------ Belge metni
Uzmanı uyardı: Tedavi sonrası ortaya çıkıyor! İdrar kaçırma ve cinsel işlev bozuklukları ile belirti gösteriyor

Cerrahi müdahale, radyoterapi veya kemoterapi gibi tedavi süreçlerinin ardından bazı hastalarda idrar kaçırma, cinsel işlev bozukluğu ve pelvik bölgede ağrı gibi şikayetler gelişebiliyor. Bu tür belirtiler, hastaların yaşam kalitesini fiziksel ve psikolojik açıdan etkileyebiliyor. Uzmanlar, kanser sonrası dönemde bu şikayetlerin göz ardı edilmemesi gerektiğine dikkat çekiyor. Fizik Tedavi ve Rehabilitasyon Uzmanı Doç. Dr. Didem Sezgin Özcan konuyla ilgili posta.com.t'ye önemli açıklamalarda bulundu.

Emir Ceran / posta.com.tr Birçok kişi, pelvik taban bölgesinin yaşam kalitesi üzerindeki etkisini fark etmiyor. Ancak, idrar ve dışkı kontrolü, cinsel işlevler ve genel konfor üzerinde doğrudan etkisi bulunan bu bölge, kanser tedavilerinin ardından büyük bir önem taşımaktadır. Kanser tedavileri, pelvik tabanda yapısal ve işlevsel değişikliklere yol açarak yaşam kalitesini olumsuz etkileyebilir. Doç. Dr. Didem Sezgin Özcan, pelvik tabanın bu süreçte göz ardı edilmemesi gerektiğini ifade ediyor.

FİZİKSEL VEYA PSİKOLOJİK SORUNLARA YOL AÇABİLİYOR
Pelvik taban, rektum, mesane, üretra, rahim ve vajina gibi organları destekleyen kas ve bağ dokusundan oluşur. Bu bölgede meydana gelen kas zayıflığı, aşırı kasılma ya da organlarla uyumsuz çalışma gibi bozulmalar, fiziksel ve psikolojik sorunlara yol açabilir. Özellikle prostat, rahim, yumurtalık, rahim ağzı, mesane, rektum ve kolon kanserleri, pelvik taban fonksiyonlarını olumsuz yönde etkileyebilir. Cerrahi müdahaleler, radyoterapi ve hormon baskılayıcı tedaviler gibi yöntemler, sinir, kas ve bağ dokularında hasara neden olabilir.

KADIN VE ERKEKLERDE FARKLI ETKİLER GÖRÜLÜR
Kadınlarda, jinekolojik ve gastrointestinal sistem kanserleri sonrasında pelvik taban yapıları sıklıkla etkilenmektedir. Vajinal atrofi, kuruluk, ağrılı cinsel ilişki, idrar ve dışkı kaçırma gibi sorunlar, tedavi sonrasında sıkça karşılaşılan şikayetler arasında yer almaktadır.

Erkeklerde ise özellikle prostat kanseri sonrası görülen idrar kaçırma ve erektil disfonksiyon, dikkat çeken komplikasyonlar arasında yer almaktadır. Bu nedenle, her iki cinsiyette de pelvik taban rehabilitasyonunun önemli bir tedavi aracı olabileceğini ifade ediyor.
------------
------ Kayıtlı bilgiler
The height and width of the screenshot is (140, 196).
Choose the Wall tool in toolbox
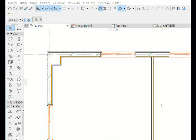[x=10, y=39]
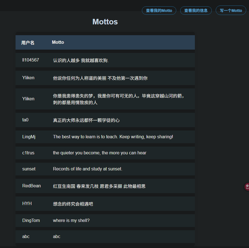Viewport: 249px width, 248px height.
Task: Select the LingMj username
Action: (x=29, y=137)
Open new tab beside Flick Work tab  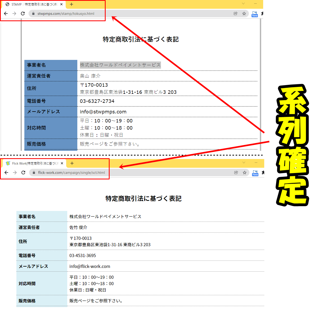click(72, 163)
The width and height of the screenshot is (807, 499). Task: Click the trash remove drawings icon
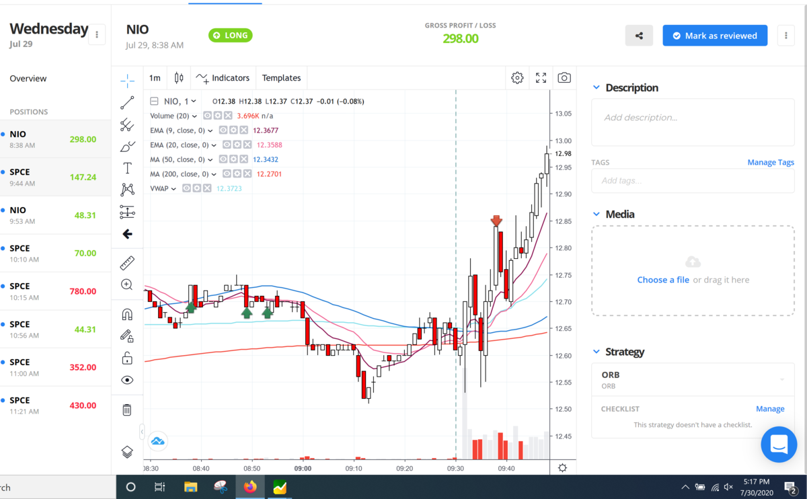coord(127,410)

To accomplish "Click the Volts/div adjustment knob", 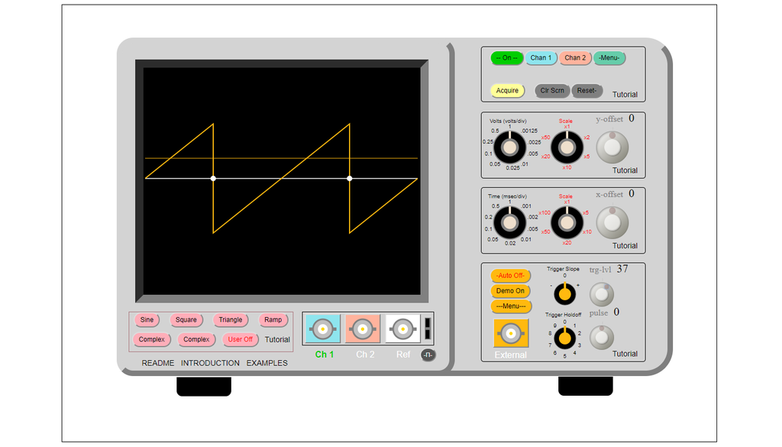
------------
• Verilen görev 1
Pelvik taban yazısına göre şu soruları yanıtlayın:
(a) Pelvik taban, hangi organları destekleyen dokulardan oluşur?
(b) Sinir, kas ve bağ dokularında hasara neden olabilecek tedavi yöntemleri hangileridir?
(c) Erkeklerde prostat kanseri sonrası dikkat çeken komplikasyonlar nelerdir?
• Verilen görev 2
Pelvik taban yazısında "FİZİKSEL VEYA PSİKOLOJİK" sözleriyle başlayan ve "hasara neden olabilir." sözlerine kadar süren bölümü hiç değiştirmeden yineleyin.

• Yazılı yanıt 1
(a) Pelvik taban rektum, mesane, üretra, rahim ve vajina gibi organları destekleyen kas ve bağ dokusundan oluşur.
(b) Bu yöntemler cerrahi müdahaleler, radyoterapi ve hormon baskılayıcı tedavilerdir.
(c) Bu komplikasyonlar idrar kaçırma ve erektil disfonksiyondur.

• Yazılı yanıt 2
FİZİKSEL VEYA PSİKOLOJİK SORUNLARA YOL AÇABİLİYOR
Pelvik taban, rektum, mesane, üretra, rahim ve vajina gibi organları destekleyen kas ve bağ dokusundan oluşur. Bu bölgede meydana gelen kas zayıflığı, aşırı kasılma ya da organlarla uyumsuz çalışma gibi bozulmalar, fiziksel ve psikolojik sorunlara yol açabilir. Özellikle prostat, rahim, yumurtalık, rahim ağzı, mesane, rektum ve kolon kanserleri, pelvik taban fonksiyonlarını olumsuz yönde etkileyebilir. Cerrahi müdahaleler, radyoterapi ve hormon baskılayıcı tedaviler gibi yöntemler, sinir, kas ve bağ dokularında hasara neden olabilir.